---------- Input records ----------

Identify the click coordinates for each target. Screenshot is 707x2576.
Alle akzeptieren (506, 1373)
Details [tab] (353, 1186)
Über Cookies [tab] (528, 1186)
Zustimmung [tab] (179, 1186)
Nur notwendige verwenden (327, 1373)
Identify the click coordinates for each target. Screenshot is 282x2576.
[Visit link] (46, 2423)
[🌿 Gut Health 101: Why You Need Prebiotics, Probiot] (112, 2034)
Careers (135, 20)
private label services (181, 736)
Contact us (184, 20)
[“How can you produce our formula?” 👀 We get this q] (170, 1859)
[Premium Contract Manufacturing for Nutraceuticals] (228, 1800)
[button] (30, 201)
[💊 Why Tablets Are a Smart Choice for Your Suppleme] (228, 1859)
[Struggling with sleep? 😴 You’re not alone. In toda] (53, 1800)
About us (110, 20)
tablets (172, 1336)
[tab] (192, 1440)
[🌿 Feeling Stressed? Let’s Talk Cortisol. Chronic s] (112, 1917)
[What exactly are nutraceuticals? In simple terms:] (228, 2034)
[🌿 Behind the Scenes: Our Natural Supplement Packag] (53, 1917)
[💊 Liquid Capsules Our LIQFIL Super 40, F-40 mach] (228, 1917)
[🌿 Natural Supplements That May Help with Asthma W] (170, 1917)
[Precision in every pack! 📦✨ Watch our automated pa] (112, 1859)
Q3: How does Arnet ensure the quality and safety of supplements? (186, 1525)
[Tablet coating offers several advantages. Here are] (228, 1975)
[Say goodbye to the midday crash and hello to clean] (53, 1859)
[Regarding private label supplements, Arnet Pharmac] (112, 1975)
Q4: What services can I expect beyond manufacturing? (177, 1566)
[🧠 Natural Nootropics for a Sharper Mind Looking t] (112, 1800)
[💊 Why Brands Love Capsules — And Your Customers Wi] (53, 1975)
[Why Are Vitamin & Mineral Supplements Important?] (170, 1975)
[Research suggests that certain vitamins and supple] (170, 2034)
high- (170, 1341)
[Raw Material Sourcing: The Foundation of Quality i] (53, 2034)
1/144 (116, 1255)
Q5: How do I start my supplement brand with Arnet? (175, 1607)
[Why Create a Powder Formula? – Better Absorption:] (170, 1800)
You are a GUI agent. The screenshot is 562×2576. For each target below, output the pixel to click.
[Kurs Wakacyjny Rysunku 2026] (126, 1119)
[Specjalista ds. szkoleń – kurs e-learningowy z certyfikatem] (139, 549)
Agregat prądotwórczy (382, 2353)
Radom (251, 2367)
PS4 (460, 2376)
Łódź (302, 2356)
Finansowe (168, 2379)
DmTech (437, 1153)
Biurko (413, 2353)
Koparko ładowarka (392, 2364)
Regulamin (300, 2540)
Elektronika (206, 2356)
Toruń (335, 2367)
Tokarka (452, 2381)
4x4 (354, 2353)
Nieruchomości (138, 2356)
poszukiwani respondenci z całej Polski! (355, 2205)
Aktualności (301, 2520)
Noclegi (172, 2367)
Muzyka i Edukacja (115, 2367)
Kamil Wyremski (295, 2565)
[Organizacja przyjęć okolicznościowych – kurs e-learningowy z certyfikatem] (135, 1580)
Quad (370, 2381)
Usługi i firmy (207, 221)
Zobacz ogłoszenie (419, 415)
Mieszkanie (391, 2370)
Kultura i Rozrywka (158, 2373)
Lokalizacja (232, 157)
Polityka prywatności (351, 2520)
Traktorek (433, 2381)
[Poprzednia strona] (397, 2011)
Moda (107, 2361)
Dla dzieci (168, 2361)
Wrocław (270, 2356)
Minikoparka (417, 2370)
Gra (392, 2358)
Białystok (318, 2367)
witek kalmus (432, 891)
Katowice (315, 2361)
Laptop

----------

» The problem:
A faithful transcription of all the material is what this exercise calls for.

» Exercise solution:
Identify the click coordinates for each target. Screenshot is 707x2576.
Alle akzeptieren (506, 1373)
Details [tab] (353, 1186)
Über Cookies [tab] (528, 1186)
Zustimmung [tab] (179, 1186)
Nur notwendige verwenden (327, 1373)
Identify the click coordinates for each target. Screenshot is 282x2576.
[Visit link] (46, 2423)
[🌿 Gut Health 101: Why You Need Prebiotics, Probiot] (112, 2034)
Careers (135, 20)
private label services (181, 736)
Contact us (184, 20)
[“How can you produce our formula?” 👀 We get this q] (170, 1859)
[Premium Contract Manufacturing for Nutraceuticals] (228, 1800)
[button] (30, 201)
[💊 Why Tablets Are a Smart Choice for Your Suppleme] (228, 1859)
[Struggling with sleep? 😴 You’re not alone. In toda] (53, 1800)
About us (110, 20)
tablets (172, 1336)
[tab] (192, 1440)
[🌿 Feeling Stressed? Let’s Talk Cortisol. Chronic s] (112, 1917)
[What exactly are nutraceuticals? In simple terms:] (228, 2034)
[🌿 Behind the Scenes: Our Natural Supplement Packag] (53, 1917)
[💊 Liquid Capsules Our LIQFIL Super 40, F-40 mach] (228, 1917)
[🌿 Natural Supplements That May Help with Asthma W] (170, 1917)
[Precision in every pack! 📦✨ Watch our automated pa] (112, 1859)
Q3: How does Arnet ensure the quality and safety of supplements? (186, 1525)
[Tablet coating offers several advantages. Here are] (228, 1975)
[Say goodbye to the midday crash and hello to clean] (53, 1859)
[Regarding private label supplements, Arnet Pharmac] (112, 1975)
Q4: What services can I expect beyond manufacturing? (177, 1566)
[🧠 Natural Nootropics for a Sharper Mind Looking t] (112, 1800)
[💊 Why Brands Love Capsules — And Your Customers Wi] (53, 1975)
[Why Are Vitamin & Mineral Supplements Important?] (170, 1975)
[Research suggests that certain vitamins and supple] (170, 2034)
high- (170, 1341)
[Raw Material Sourcing: The Foundation of Quality i] (53, 2034)
1/144 (116, 1255)
Q5: How do I start my supplement brand with Arnet? (175, 1607)
[Why Create a Powder Formula? – Better Absorption:] (170, 1800)
You are a GUI agent. The screenshot is 562×2576. For each target below, output the pixel to click.
[Kurs Wakacyjny Rysunku 2026] (126, 1119)
[Specjalista ds. szkoleń – kurs e-learningowy z certyfikatem] (139, 549)
Agregat prądotwórczy (382, 2353)
Radom (251, 2367)
PS4 (460, 2376)
Łódź (302, 2356)
Finansowe (168, 2379)
DmTech (437, 1153)
Biurko (413, 2353)
Koparko ładowarka (392, 2364)
Regulamin (300, 2540)
Elektronika (206, 2356)
Toruń (335, 2367)
Tokarka (452, 2381)
4x4 (354, 2353)
Nieruchomości (138, 2356)
poszukiwani respondenci z całej Polski! (355, 2205)
Aktualności (301, 2520)
Noclegi (172, 2367)
Muzyka i Edukacja (115, 2367)
Kamil Wyremski (295, 2565)
[Organizacja przyjęć okolicznościowych – kurs e-learningowy z certyfikatem] (135, 1580)
Quad (370, 2381)
Usługi i firmy (207, 221)
Zobacz ogłoszenie (419, 415)
Mieszkanie (391, 2370)
Kultura i Rozrywka (158, 2373)
Lokalizacja (232, 157)
Polityka prywatności (351, 2520)
Traktorek (433, 2381)
[Poprzednia strona] (397, 2011)
Moda (107, 2361)
Dla dzieci (168, 2361)
Wrocław (270, 2356)
Minikoparka (417, 2370)
Gra (392, 2358)
Białystok (318, 2367)
witek kalmus (432, 891)
Katowice (315, 2361)
Laptop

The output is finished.